In his presentation, Wibisono stressed the need for a successor to continue his work, voicing alarm at the recent escalation of violence committed by both Palestinians and Israelis. According to an AFP count, nearly 200 Palestinians, 28 Israelis, two Americans, an Eritrean and a Sudanese have been killed since October.

While stressing that "any wanton act of individual violence, whether committed by Palestinians or Israelis, is unacceptable and must be investigated and prosecuted," he stressed the violence was happening "in a pre-existing context... against a backdrop of illegal settlements in the West Bank... (and) the blockade of Gaza."

Meanwhile, Hillary Clinton launched a withering attack on Republican frontrunner Donald Trump Monday at an appearance before thousands of Jewish voters, saying America's next president cannot be "neutral" when it comes to Israel.

"We need steady hands, not a president who says he's neutral on Monday, pro-Israel on Tuesday, and who knows what on Wednesday, because everything's negotiable," the Democratic frontrunner told more than 15,000 attendees of American Israel Public Affairs Committee's annual policy conference in Washington. "My friends, Israel's security is non-negotiable."

US presidential hopefuls routinely make pilgrimages to AIPAC during an election year.
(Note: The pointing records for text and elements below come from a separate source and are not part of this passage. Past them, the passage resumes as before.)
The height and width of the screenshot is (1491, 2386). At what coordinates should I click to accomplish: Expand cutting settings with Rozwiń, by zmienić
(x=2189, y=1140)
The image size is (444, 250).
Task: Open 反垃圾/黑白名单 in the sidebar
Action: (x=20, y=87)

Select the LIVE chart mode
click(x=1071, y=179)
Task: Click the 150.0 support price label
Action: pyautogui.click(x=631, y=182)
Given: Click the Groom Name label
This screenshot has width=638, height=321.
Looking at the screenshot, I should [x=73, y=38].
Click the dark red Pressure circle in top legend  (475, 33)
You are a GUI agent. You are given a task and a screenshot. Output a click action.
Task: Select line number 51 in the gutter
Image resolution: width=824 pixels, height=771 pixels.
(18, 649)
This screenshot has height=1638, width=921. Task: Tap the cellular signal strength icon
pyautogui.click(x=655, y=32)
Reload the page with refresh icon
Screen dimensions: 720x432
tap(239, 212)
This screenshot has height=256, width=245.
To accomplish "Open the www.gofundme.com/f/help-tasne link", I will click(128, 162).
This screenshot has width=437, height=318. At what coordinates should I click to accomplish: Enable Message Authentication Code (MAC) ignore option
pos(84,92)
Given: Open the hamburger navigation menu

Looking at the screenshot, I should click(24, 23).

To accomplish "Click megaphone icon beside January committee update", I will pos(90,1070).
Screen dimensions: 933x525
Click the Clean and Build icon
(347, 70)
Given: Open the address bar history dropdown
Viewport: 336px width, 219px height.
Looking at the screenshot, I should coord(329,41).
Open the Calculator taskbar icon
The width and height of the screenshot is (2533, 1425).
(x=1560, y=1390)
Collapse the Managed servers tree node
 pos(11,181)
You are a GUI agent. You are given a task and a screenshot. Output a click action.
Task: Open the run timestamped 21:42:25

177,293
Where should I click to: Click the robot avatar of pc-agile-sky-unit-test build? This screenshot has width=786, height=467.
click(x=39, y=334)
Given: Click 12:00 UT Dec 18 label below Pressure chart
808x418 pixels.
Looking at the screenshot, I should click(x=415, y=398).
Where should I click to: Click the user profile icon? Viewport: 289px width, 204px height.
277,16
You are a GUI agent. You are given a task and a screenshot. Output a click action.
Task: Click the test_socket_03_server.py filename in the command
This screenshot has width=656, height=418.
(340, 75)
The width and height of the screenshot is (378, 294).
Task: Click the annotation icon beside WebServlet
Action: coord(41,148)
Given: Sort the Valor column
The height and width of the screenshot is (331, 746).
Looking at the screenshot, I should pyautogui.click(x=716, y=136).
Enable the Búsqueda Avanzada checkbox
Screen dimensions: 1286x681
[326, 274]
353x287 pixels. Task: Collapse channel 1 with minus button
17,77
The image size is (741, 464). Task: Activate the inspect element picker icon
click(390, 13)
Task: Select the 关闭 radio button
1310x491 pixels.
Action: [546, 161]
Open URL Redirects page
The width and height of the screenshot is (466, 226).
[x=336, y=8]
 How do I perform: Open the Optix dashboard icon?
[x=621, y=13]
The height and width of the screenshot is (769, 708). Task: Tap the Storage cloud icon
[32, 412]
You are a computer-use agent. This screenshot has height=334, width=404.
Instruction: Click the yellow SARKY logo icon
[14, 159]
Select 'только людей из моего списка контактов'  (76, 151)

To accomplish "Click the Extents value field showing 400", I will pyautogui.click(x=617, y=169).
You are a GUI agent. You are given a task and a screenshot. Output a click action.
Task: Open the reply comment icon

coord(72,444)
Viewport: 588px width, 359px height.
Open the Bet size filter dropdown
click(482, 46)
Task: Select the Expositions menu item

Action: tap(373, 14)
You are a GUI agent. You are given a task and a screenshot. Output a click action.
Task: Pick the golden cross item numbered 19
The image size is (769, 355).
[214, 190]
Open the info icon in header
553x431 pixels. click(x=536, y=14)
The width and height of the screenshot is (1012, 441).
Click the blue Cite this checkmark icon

Republicans Ted Cruz, John Kasich and Trump all are scheduled to address the powerful pro-Israel lobby's confab later Monday.

Trump, who hails from New York, has raised eyebrows in the Jewish community for stressing he wanted to be a neutral broker between Israel and the Palestinians when it came to peace talks.

In a December debate, the billionaire real estate magnate described the Israel-Palestinian relationship as "the toughest negotiation there probably is of any kind."

Clinton stressed the importance of "electing a president with a deep personal commitment to Israel's future."

She also warned against presidential hopefuls who might want to "outsource Middle East security to dictators" or downplay American's national security interests in the region.

"It would be a serious mistake for the United States to abandon our responsibilities or cede the mantle of leadership for global peace and security to anyone else," Clinton said.

Trump, who is the clear frontrunner for the Republican nomination, has insisted he is a steadfast Israel supporter and that no US president would be stronger on US-Israel ties than him. But he has made some Jews and Israel backers bristle, as he did last year when he spoke to the Republican Jewish Coalition.

"I'm a negotiator, like you folks," he told the group, before launching into criticism of President Barack Obama's nuclear deal with Iran, which has been strongly opposed by Israeli Prime Minister Benjamin Netanyahu.

"Is there anybody that doesn't renegotiate deals in this room?" Trump asked. "Perhaps more than any other room I've ever spoken in."

Clinton stressed that Israelis and Palestinians "can't give up" on hopes for peace, but she offered a hard line against perpetrators and supporters of violence recently in the Jewish state.

"These attacks must end immediately," Clinton said. "Palestinian leaders need to stop inciting violence, stop celebrating terrorists as martyrs, and stop paying rewards to their families."

Clinton rival for the Democratic nomination, Senator Bernie Sanders, who is Jewish, declined AIPAC's invitation to address the confab, citing a rigorous campaign schedule in western states.

"Obviously, issues impacting Israel and the Middle East are of the utmost importance to me, to our country and to the world," Sanders said in a letter to AIPAC explaining his absence.

In her comments, Clinton kept alluding to her Republican rivals and particularly Trump, warning against a US foreign policy "that would insult our allies, not engage them, and embolden our adversaries, not defeat them."

"For the security of Israel and the world, we need America to remain a respected global leader... able to block efforts to isolate or attack Israel," she said. "The alternative is unthinkable."

AIPAC has said it was not taking a position on the candidates addressing the conference.